Screenshot grounding data
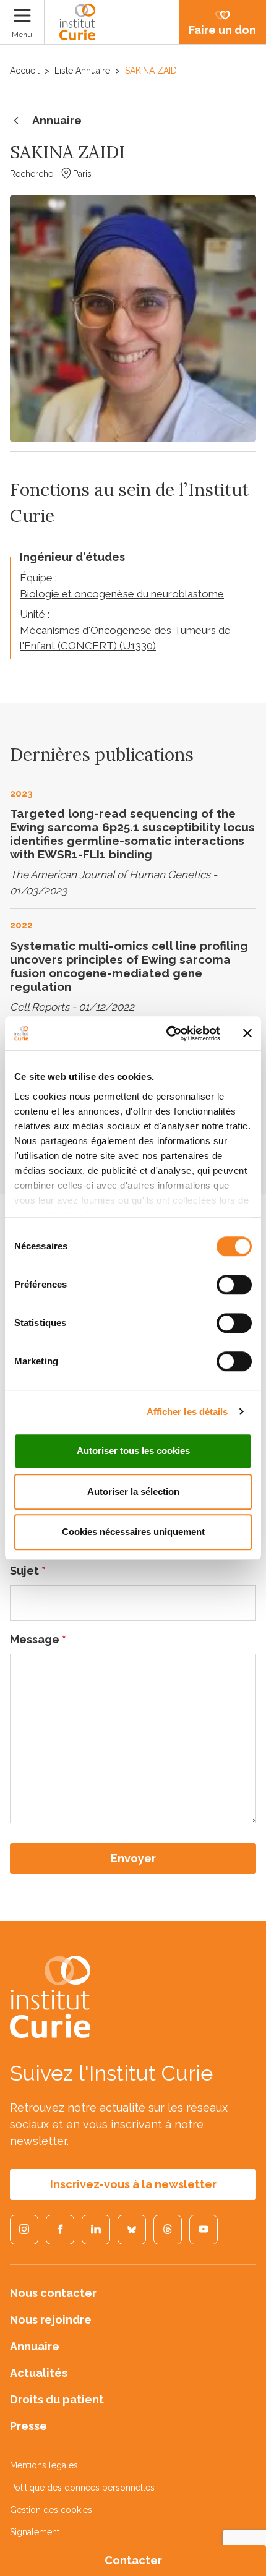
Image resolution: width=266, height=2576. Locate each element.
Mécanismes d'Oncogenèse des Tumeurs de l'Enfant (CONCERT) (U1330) (125, 638)
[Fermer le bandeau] (247, 1033)
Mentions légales (44, 2465)
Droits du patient (57, 2399)
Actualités (38, 2372)
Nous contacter (53, 2293)
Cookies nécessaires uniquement (133, 1531)
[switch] (234, 1284)
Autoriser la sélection (133, 1491)
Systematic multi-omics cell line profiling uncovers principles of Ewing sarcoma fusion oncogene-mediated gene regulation (129, 966)
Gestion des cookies (51, 2510)
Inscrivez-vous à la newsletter (133, 2184)
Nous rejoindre (51, 2319)
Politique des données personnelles (82, 2488)
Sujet (28, 1570)
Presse (28, 2426)
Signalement (34, 2532)
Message (38, 1639)
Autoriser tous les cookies (133, 1450)
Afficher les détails (187, 1411)
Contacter (133, 2560)
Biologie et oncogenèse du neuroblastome (122, 594)
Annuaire (57, 120)
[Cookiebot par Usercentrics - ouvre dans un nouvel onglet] (167, 1033)
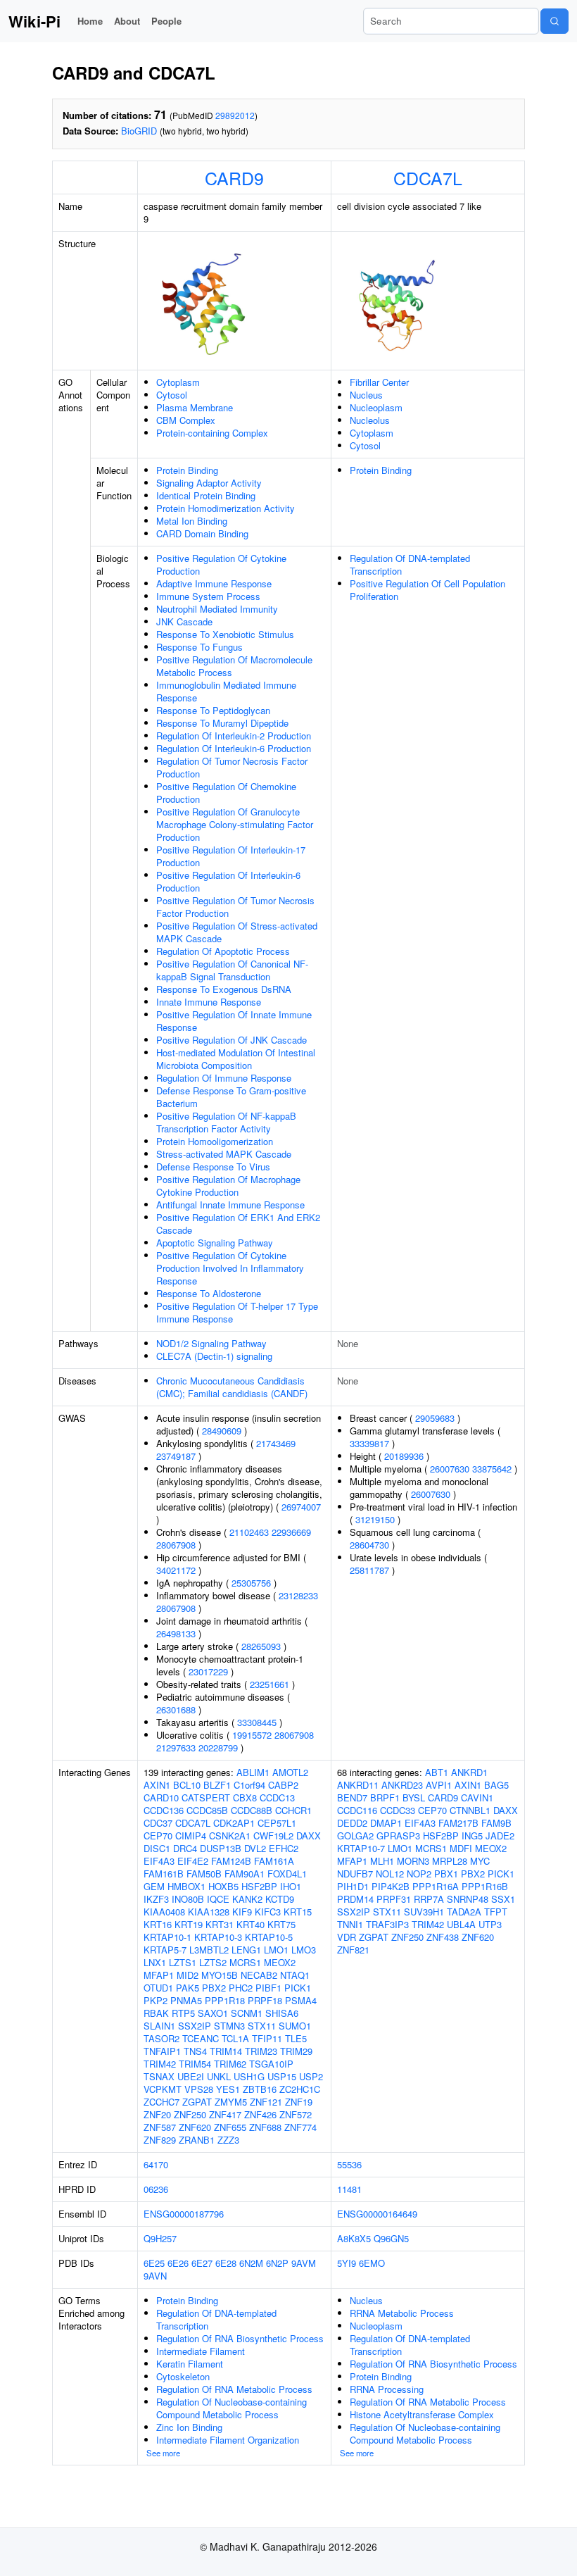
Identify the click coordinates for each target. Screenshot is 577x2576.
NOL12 (390, 1873)
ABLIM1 (253, 1772)
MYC (480, 1861)
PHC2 (241, 1987)
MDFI (461, 1848)
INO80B (188, 1899)
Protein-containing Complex (212, 432)
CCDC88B (251, 1810)
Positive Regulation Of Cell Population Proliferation (427, 590)
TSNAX (159, 2076)
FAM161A (274, 1861)
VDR (346, 1937)
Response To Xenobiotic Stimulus (225, 634)
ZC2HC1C (299, 2089)
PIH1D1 (353, 1886)
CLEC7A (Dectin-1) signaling (214, 1356)
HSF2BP (259, 1886)
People (166, 20)
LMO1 (276, 1949)
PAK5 (187, 1987)
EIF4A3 (159, 1861)
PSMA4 (301, 2000)
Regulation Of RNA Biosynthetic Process (240, 2338)
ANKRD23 (402, 1785)
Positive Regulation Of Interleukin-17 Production (230, 856)
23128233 (298, 1595)
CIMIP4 (190, 1835)
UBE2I (190, 2076)
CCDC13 (277, 1797)
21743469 (276, 1443)
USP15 (281, 2076)
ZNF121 (266, 2101)
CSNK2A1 (230, 1835)
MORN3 (413, 1861)
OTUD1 (158, 1987)
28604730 (369, 1544)
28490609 (221, 1430)
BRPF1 (385, 1797)
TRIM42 (160, 2063)
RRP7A (429, 1899)
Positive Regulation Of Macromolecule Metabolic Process (234, 666)
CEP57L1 (277, 1823)
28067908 (176, 1544)
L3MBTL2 (209, 1949)
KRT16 (158, 1924)
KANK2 (247, 1899)
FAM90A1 (244, 1873)
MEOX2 (280, 1962)
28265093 (261, 1646)
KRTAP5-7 (165, 1949)
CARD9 (234, 177)
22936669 (291, 1532)
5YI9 (346, 2263)
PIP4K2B (391, 1886)
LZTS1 (182, 1962)
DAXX (308, 1835)
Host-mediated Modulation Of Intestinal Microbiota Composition (235, 1059)
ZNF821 (353, 1949)
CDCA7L (427, 177)
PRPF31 (393, 1899)
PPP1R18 (225, 2000)
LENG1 (246, 1949)
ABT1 (436, 1772)
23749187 (176, 1456)
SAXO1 (213, 2013)
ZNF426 (260, 2114)
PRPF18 (265, 2000)
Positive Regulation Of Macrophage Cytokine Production (228, 1186)
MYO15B (219, 1975)
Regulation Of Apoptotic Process (223, 951)
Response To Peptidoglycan (213, 710)
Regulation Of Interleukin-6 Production (233, 748)
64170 (156, 2164)
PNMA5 (186, 2000)
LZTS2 (213, 1962)
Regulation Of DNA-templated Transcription (410, 564)
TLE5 (296, 2038)
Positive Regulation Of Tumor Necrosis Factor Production (235, 907)
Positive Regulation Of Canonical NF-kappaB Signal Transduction (232, 970)
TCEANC (200, 2038)
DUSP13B (220, 1848)
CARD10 (161, 1797)
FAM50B (204, 1873)
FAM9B (496, 1823)
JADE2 (500, 1835)
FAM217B (458, 1823)
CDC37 (158, 1823)
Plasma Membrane (194, 407)
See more (163, 2452)
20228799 (218, 1747)
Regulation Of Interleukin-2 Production (233, 735)
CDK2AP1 (234, 1823)
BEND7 (352, 1797)
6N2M (251, 2263)
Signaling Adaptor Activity (209, 482)
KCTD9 (279, 1899)
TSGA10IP (271, 2063)
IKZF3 (156, 1899)
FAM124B (231, 1861)
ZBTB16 (260, 2089)
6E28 (225, 2263)
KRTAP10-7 (361, 1848)
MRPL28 (449, 1861)
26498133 (176, 1633)
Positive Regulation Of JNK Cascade (231, 1039)
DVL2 (255, 1848)
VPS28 (198, 2089)
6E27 (202, 2263)
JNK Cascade (184, 621)
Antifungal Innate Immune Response (230, 1204)
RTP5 (183, 2013)
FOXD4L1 (287, 1873)
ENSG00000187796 (184, 2213)
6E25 (154, 2263)
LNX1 (155, 1962)
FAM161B (164, 1873)
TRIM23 (261, 2051)
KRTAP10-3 (218, 1937)
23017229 (208, 1671)
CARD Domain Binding (202, 533)
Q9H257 (160, 2238)
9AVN (155, 2275)
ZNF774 (300, 2127)
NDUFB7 (355, 1873)
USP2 (311, 2076)
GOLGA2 (355, 1835)
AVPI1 (439, 1785)
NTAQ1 (295, 1975)
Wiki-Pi (34, 21)
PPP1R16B (485, 1886)
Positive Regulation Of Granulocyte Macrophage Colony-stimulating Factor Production (234, 824)
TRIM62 (230, 2063)
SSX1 (503, 1899)
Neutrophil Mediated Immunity (217, 608)
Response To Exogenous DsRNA (223, 989)
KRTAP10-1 (167, 1937)
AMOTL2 (290, 1772)
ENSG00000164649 (377, 2213)
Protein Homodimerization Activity (225, 508)
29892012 (235, 115)
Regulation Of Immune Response (223, 1077)
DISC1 (157, 1848)
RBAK (156, 2013)
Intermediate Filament (200, 2351)
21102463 (249, 1532)
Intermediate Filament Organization (227, 2439)
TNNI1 (350, 1924)
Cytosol (171, 394)
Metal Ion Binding (191, 520)
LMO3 (303, 1949)
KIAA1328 (208, 1911)
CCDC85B (207, 1810)
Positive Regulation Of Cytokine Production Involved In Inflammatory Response (230, 1268)
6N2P (277, 2263)
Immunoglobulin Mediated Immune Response (226, 691)
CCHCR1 (293, 1810)
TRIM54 (195, 2063)
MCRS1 (245, 1962)
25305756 (251, 1582)
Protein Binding (187, 470)
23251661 (269, 1684)
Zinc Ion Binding (189, 2427)
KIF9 (242, 1911)
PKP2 (155, 2000)
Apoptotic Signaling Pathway (214, 1242)
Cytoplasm (178, 382)
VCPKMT (163, 2089)
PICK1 (297, 1987)
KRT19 (189, 1924)
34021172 (176, 1570)
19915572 (252, 1735)
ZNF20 (157, 2114)
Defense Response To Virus (213, 1166)
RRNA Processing (387, 2389)
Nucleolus (370, 420)
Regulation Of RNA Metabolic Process (234, 2389)
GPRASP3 (398, 1835)
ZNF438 (442, 1937)
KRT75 (281, 1924)
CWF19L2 (273, 1835)
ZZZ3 (228, 2139)
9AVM (303, 2263)
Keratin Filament (189, 2363)
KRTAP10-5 (269, 1937)
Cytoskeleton (183, 2376)
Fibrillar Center (379, 382)
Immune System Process (208, 596)
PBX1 (446, 1873)
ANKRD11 (358, 1785)
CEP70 (158, 1835)
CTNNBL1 (470, 1810)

__Task description__. Take the stretch of lines above from the one containing "LNX1 (155, 1962)" through the one containing "Intermediate Filament (200, 2351)" and repeat it exactly, adding no other line.

__Response for this exercise__.
LNX1 (155, 1962)
FAM161B (164, 1873)
TRIM23 (261, 2051)
KRTAP10-3 (218, 1937)
23017229 (208, 1671)
CARD Domain Binding (202, 533)
Q9H257 (160, 2238)
9AVN (155, 2275)
ZNF774 (300, 2127)
NDUFB7 (355, 1873)
USP2 (311, 2076)
GOLGA2 (355, 1835)
AVPI1 (439, 1785)
NTAQ1 (295, 1975)
Wiki-Pi (34, 21)
PPP1R16B (485, 1886)
Positive Regulation Of Granulocyte Macrophage Colony-stimulating Factor Production (234, 824)
TRIM62 (230, 2063)
SSX1 (503, 1899)
Neutrophil Mediated Immunity (217, 608)
Response To Exogenous DsRNA (223, 989)
KRTAP10-1 (167, 1937)
AMOTL2 (290, 1772)
ENSG00000164649 (377, 2213)
Protein Homodimerization Activity (225, 508)
29892012 (235, 115)
Regulation Of Immune Response (223, 1077)
DISC1 (157, 1848)
RBAK (156, 2013)
Intermediate Filament (200, 2351)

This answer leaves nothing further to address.